After years of doubt on where they may play in the coming years, the Yankton Youth Soccer Association (YYSA) is officially assured a home into the 22nd Century.
In front of an audience filled with parents and youth soccer players Monday, the Yankton City Commission voted 7-0 in favor of a memorandum of understanding that would lease the land YYSA’s fields currently reside on to the organization for 99 years.
Community & Economic Development Director Dave Mingo explained that the YYSA will be purchasing 45 acres of land from the 4030 Foundation that will then be transferred to the city for potential development in exchange for a 99-year lease on 33 acres of city-owned property to YYSA for a soccer complex. The 33 acres includes land that is already occupied by the group’s fields on what was once the campus of the Human Services Center (HSC). The YYSA will also have the option to take on five acres on the west side of Spruce St. which was part of 4030’s property.
The 4030 Foundation — founded by Dr. Luke Serck, Dr. Jesse Kampshoff and Dr. Ryan Garry, who all practice at the Yankton Medical Clinic — will retain ownership of and access to the old HSC barn.
Mingo said the deal reflects realities the city hadn’t envisioned a decade ago when it sought development on that land.
“It recognizes the changes in the retail marketplace,” Mingo said. “Ten years ago, we might’ve thought this area here was suitable for big-box retail/manufacturing. The markets have changed, and with shopping trends, that isn’t necessarily the case.”
The city will retain around 19 acres on the corner of Highway 81 and 31st St. for potential development that could complement the soccer complex.
Yankton Parks and Recreation Director Todd Larson said that alternatives had been proposed but never gained much traction.
“When the city bought the property, that need for soccer complex land rose to the top,” Larson said. “It sat there all of this time. There’s been multiple discussions about other lands and trying to do a site in multiple locations. Nobody was willing to jump on that plan. It took a little bit of patience and finally we’ve gotten through to this point where soccer can be all in one location.”
He added that youth soccer gives the city a great boost.
“Soccer’s numbers have been strong, both in the spring and the fall season,” he said. “They’ve had good tournament numbers. They’ve expanded into wintertime soccer — indoor soccer and utilizing indoor space and having a tournament in town. They’ve done a lot of great things for the city of Yankton. It took time and patience, but we’ve finally come around to taking one more thing off of our master plan list.”
Yankton City Manager Amy Leon said that persistence helped Monday night happen.
“This isn’t by coincidence; this is an intention,” Leon said. “An intention of leadership in our community saying, ‘We’re tired of No. We’re going to do things.’ I’m really pleased to hear sentiment among you that you’re interested in doing this.”
She added that the plan has been getting rave reviews from members of the public.
“I’ve heard no negativity about this whatsoever,” she said. “I’ve heard things like, ‘Yeah, it’s about time. This is what they should’ve done for a long time.’ I’ve heard, ‘Good for you.’ “I’ve heard, ‘What a great compromise.’ I’ve heard nothing negative from the public.”

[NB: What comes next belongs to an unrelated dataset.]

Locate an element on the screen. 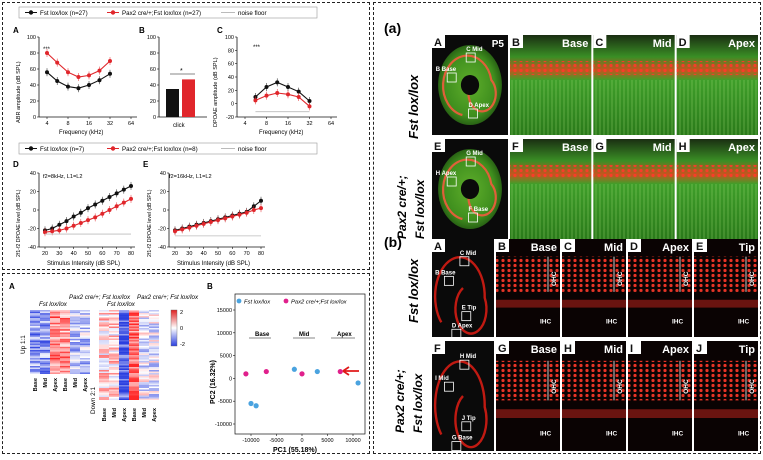 This screenshot has width=763, height=460. roi-label: J Tip is located at coordinates (469, 419).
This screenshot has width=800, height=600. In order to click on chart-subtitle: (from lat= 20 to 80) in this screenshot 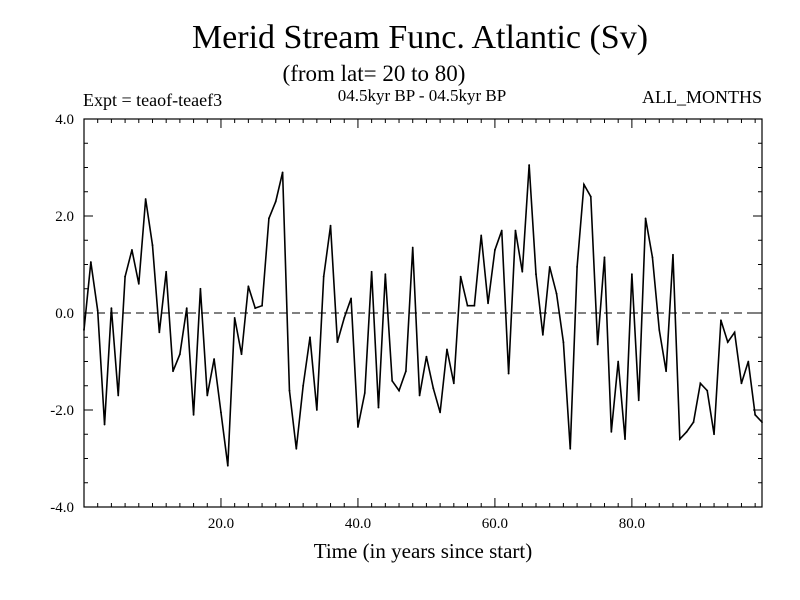, I will do `click(374, 74)`.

YYSA President Wes Chambers said the organization has pored over plans with city officials for a long time and was happy with the resolution.
“We sat in a lot of rooms and hashed this over and came up with, what I think, for this community is probably the biggest win-win that we could come up with,” Chambers said. “What’s cool about this, if you think about it, is … with your blessing, we can go out in the community and we can say we’ve got a partnership — a partnership of a philanthropic organization like 4030, Soccer Association, the city. What a cool story to tell. That story is going to help us realize the complex of our dreams. For all these little kids out here, that’s their dream.”
He also took time to recognize the contribution of the 4030 Foundation, which had originally purchased the land to the west of the soccer complex in 2016 with the intention of building sports fields.
“This couldn’t have happened without the 4030 Foundation,” he said. “The 4030 Foundation — Luke, Jesse and Ryan — came to us with an idea of saying, ‘Hey, we had a dream for that 4030 land. We think, right now, we would like soccer to put their complex there.’ Our group — which would be Sondra (Jensen), Jeff Wolfgram and Cheri Loest and I — sat in a room and brainstormed and said, ‘What happens if we could flip that property to the city to retain and get a long-term lease on the property that we have?’”
Commissioners David Carda and Bridget Benson were both absent during Monday’s meeting.
In other business Monday, the commission:
• Authorized the issuance of bonds for the Huether Family Aquatics Center.
• Approved a contract with RACOM for work on the police radio system.